La capitalisation des intérêts échus dus au moins pour une année entière sera ordonnée en application de l'article 1343-2 du code civil.
7-Sur les demandes accessoires
Le jugement est infirmé sur les dépens et l'article 700 du code de procédure civile sauf en ce qu'il a débouté la SAS Groupe PPI [Localité 5] Propreté Immeuble de sa demande au titre des frais irrépétibles.
La SAS Groupe PPI [Localité 5] Propreté Immeuble est condamnée aux dépens d'appel.
L'équité commande de faire application de l'article 700 du code de procédure civile en cause d'appel au profit de M. [J] [B] ainsi qu'il sera dit au dispositif.

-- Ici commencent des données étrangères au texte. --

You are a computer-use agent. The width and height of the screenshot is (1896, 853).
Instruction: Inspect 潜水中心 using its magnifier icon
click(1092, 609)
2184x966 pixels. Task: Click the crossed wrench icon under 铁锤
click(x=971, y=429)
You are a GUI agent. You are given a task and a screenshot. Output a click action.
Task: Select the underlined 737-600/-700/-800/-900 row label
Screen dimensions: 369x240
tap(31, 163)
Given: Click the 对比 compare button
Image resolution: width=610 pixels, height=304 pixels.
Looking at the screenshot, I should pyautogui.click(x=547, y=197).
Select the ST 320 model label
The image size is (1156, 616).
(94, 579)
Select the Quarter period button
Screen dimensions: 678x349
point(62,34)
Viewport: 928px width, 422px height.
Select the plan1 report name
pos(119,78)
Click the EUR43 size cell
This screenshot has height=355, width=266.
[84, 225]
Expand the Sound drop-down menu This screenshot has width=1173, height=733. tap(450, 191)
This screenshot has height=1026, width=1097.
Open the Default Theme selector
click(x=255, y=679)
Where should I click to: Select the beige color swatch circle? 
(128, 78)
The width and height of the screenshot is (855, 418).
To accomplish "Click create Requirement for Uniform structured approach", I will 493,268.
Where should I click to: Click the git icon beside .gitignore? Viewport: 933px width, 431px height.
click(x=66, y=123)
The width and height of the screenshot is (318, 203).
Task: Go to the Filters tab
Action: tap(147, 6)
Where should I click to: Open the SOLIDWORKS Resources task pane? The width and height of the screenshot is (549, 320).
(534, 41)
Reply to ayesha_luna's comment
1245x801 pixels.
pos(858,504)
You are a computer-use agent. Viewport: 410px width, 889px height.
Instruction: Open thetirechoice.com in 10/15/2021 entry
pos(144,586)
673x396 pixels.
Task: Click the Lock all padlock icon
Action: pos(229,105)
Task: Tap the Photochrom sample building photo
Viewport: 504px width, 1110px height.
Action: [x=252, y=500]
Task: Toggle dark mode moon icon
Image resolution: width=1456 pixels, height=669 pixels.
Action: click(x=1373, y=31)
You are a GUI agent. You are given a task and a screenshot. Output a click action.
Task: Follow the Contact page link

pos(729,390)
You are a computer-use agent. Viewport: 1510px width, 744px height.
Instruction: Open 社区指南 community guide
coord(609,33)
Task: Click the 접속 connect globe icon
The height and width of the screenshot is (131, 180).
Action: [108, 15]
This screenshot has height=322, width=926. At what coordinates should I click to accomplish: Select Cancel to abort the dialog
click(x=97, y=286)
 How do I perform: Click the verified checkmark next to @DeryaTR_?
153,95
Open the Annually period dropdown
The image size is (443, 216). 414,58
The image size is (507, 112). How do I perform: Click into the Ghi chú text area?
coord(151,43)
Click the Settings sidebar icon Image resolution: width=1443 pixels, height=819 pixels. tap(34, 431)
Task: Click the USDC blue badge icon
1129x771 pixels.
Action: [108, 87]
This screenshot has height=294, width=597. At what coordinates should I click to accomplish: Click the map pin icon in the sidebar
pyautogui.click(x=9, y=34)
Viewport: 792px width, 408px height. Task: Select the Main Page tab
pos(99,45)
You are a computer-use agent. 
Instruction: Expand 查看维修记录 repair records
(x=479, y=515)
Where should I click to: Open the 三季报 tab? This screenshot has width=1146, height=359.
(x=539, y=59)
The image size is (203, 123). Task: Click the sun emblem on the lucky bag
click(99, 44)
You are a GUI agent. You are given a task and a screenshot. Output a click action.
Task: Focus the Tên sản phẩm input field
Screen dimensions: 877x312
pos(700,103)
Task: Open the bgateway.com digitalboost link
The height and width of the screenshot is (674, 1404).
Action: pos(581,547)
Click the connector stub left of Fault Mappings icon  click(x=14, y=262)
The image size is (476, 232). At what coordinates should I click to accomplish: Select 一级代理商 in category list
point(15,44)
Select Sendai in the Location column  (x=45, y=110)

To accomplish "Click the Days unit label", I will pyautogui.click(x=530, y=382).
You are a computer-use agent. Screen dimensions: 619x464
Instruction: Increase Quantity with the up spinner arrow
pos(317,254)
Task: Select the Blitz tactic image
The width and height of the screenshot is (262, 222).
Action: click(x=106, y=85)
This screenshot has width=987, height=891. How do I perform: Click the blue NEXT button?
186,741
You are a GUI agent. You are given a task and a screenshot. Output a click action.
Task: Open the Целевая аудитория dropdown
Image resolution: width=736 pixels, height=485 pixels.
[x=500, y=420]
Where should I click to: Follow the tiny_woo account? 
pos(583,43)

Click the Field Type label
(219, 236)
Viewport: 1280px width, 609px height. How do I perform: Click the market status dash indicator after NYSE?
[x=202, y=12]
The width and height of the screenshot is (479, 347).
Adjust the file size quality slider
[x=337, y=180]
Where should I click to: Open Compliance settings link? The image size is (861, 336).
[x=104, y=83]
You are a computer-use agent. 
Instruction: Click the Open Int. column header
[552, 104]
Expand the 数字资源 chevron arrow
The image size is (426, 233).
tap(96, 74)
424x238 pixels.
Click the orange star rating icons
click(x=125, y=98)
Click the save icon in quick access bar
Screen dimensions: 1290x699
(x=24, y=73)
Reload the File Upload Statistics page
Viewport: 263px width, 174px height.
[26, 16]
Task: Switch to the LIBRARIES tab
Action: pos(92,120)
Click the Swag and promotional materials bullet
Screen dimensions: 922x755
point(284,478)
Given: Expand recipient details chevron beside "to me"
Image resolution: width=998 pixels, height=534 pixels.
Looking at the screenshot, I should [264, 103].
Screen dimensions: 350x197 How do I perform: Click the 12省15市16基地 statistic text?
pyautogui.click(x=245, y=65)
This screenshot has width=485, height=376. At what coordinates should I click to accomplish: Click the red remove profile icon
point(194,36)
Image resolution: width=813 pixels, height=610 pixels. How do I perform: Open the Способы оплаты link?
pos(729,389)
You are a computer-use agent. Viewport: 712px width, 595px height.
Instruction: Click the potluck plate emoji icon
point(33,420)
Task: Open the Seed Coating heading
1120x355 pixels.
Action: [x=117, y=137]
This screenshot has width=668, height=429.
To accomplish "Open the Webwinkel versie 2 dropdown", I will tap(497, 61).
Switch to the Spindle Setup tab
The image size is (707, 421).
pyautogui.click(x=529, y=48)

La SAS Groupe PPI [Localité 5] Propreté Immeuble est déboutée de sa demande au titre des frais irrépétibles en cause d'appel.
PAR CES MOTIFS
La cour,
INFIRME le jugement déféré seulement en ce qu'il a débouté M. [J] [B] de sa demande au titre des heures supplémentaires,sur les dépens et l'article 700 du code de procédure civile,
CONFIRME le jugement déféré pour le surplus,
Statuant à nouveau des chefs infirmés et y ajoutant,
CONDAMNE la SAS Groupe PPI [Localité 5] Propreté Immeuble à payer à M. [J] [B] les sommes suivantes :
- 388,56 euros au titre des heures supplémentaires 2016 outre celle de 38,85 euros au titre des congés payés afférents,
-1100,92 euros au titre des heures supplémentaires 2017, outre celle de 110,09 euros au titre des congés payés afférents,
- 801,40 euros au titre des heures supplémentaires 2018, outre celle de 80,14 euros au titre des congés payés afférents,
-1000 euros au titre de l'article 700 du code de procédure civile,
ORDONNE à la SAS Groupe PPI [Localité 5] Propreté Immeuble de remettre à M. [J] [B] un bulletin de salaire récapitulatif par année civile conformes au présent arrêt dans un délai d'un mois à compter de sa signification, sans astreinte,
RAPPELLE que les sommes de nature salariale porteront intérêts au taux légal à compter de la date de la réception par l'employeur de sa convocation devant le bureau de conciliation,
ORDONNE la capitalisation des intérêts échus dus au moins pour une année entière en application de l'article 1343-2 du code civil,
CONDAMNE la SAS Groupe PPI [Localité 5] Propreté Immeuble à payer à M. [J] [B] la somme de 1500 euros sur le fondement de l'article 700 du code de procédure civile, en cause d'appel,
DÉBOUTE la SAS Groupe PPI [Localité 5] Propreté Immeuble de sa demande au titre de l'article 700 du code de procédure civile, en cause d'appel,
CONDAMNE la SAS Groupe PPI [Localité 5] Propreté Immeuble aux dépens de première instance et d'appel.